┌─ PROVIDED DATA
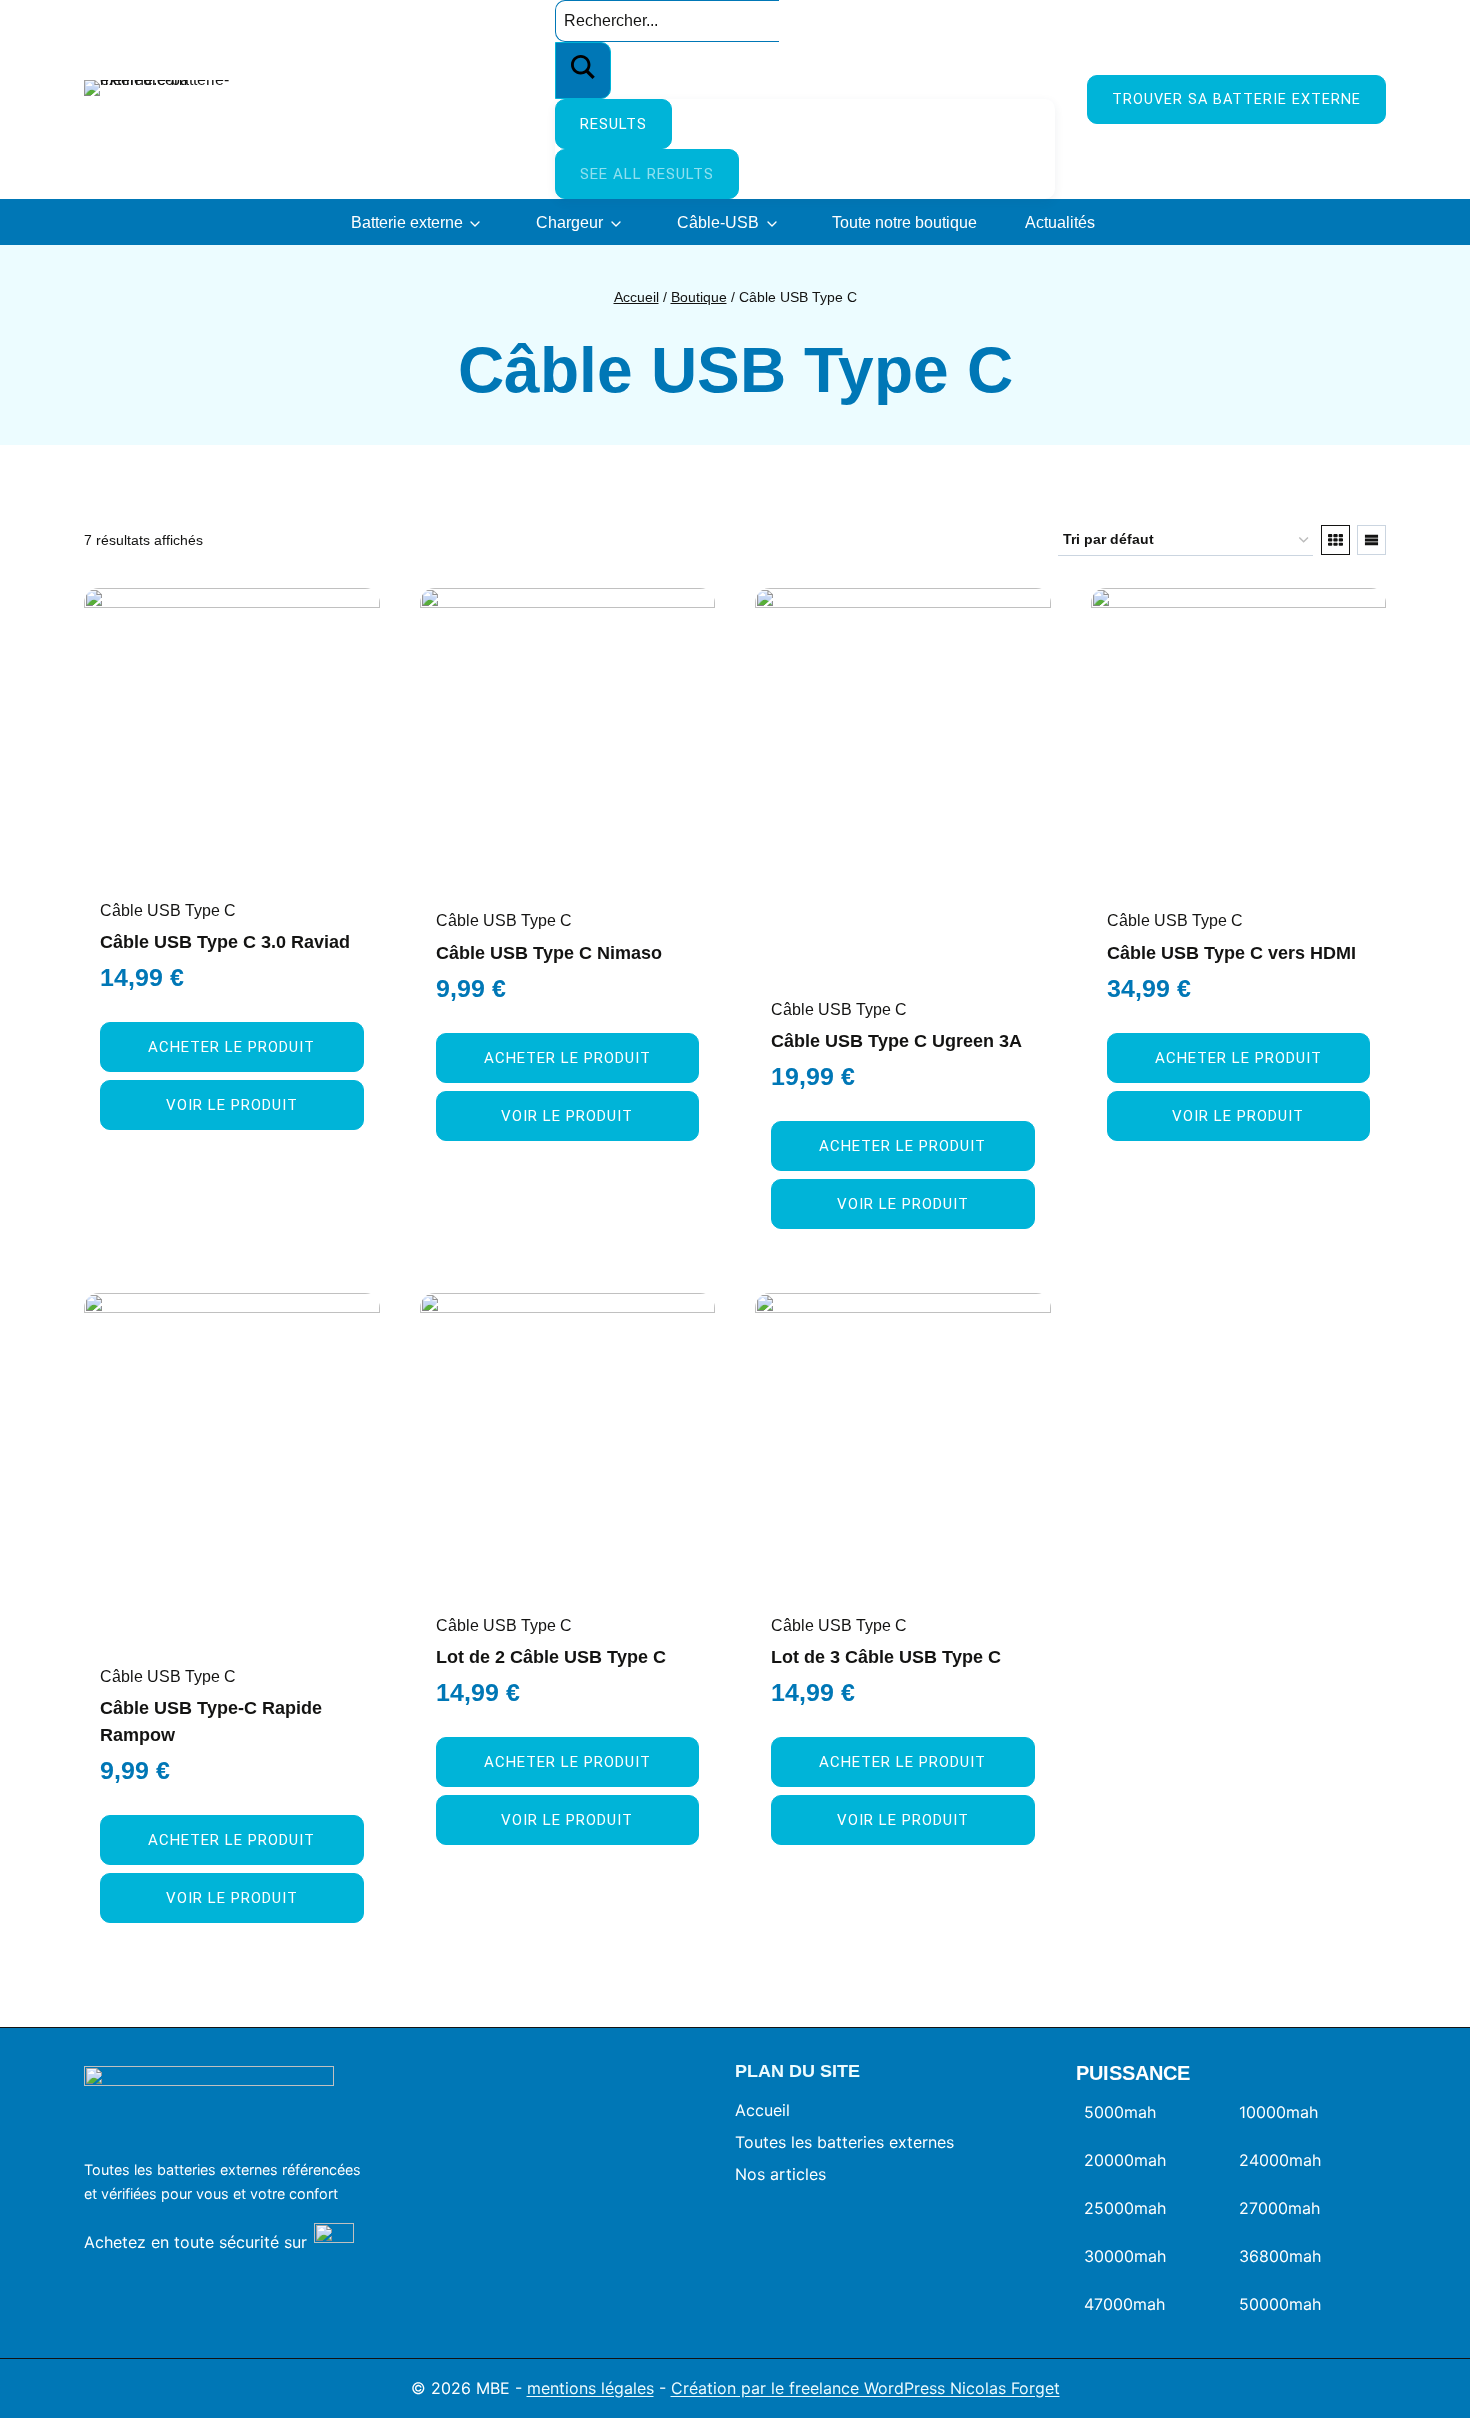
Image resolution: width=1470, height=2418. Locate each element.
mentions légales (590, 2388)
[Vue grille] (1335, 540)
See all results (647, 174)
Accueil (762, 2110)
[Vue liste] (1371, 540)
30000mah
└─
*PROBLEM TO SOLVE*.
Exactly reproduce the lines of the entries above, from the one containing "[Vue grille] (1335, 540)" to the very last, and no others.

*RESPONSE TO THIS EXERCISE*.
[Vue grille] (1335, 540)
See all results (647, 174)
Accueil (762, 2110)
[Vue liste] (1371, 540)
30000mah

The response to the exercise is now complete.